Ce rassemblement souligne les contradictions du plus grand pays musulman du monde : l’Indonésie est un archipel peuplé de 250 millions d’habitants, dont 85 % de musulmans à la pratique traditionnellement modérée. Mais elle est victime à intervalles plus ou moins réguliers d’attentats djihadistes et sujette à des manifestations de fièvres radicales sur fond de réislamisation d’une part importante de la population.

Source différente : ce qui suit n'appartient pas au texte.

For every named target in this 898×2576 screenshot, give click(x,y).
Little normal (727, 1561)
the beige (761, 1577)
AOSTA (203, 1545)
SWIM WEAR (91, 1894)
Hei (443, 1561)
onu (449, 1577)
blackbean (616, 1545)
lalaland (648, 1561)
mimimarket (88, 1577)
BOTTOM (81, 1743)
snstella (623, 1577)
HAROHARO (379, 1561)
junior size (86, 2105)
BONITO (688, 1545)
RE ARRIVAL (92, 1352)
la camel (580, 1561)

La manifestation, qui a rassemblé 50 000 personnes selon la police, s’est terminée par de violents affrontements entre la police anti-émeute et des participants refusant de quitter les lieux. Selon la police indonésienne, citée par l’agence Associated Press, une personne est morte (possiblement par les effets des gaz lacrymogènes) et sept autres ont été blessées.
RÉACTIONS OUTRAGÉES
Les raisons du courroux des radicaux ? Le gouverneur Basuki Tjahaja Purnama, que tout le monde appelle par son diminutif d’« Ahok » a mentionné en septembre dernier un verset du Coran pour inciter les électeurs à ne pas se préoccuper de religion dans la perspective des prochaines élections aux gouvernorats, en février 2017. « Ahok » avait osé demander aux musulmans d’ignorer la sourate 51, ainsi libellée : « O les croyants ! Ne prenez pas pour amis les juifs et les chrétiens. Ils sont les amis les uns des autres. Et celui d’entre vous qui les prend pour amis devient un des leurs. »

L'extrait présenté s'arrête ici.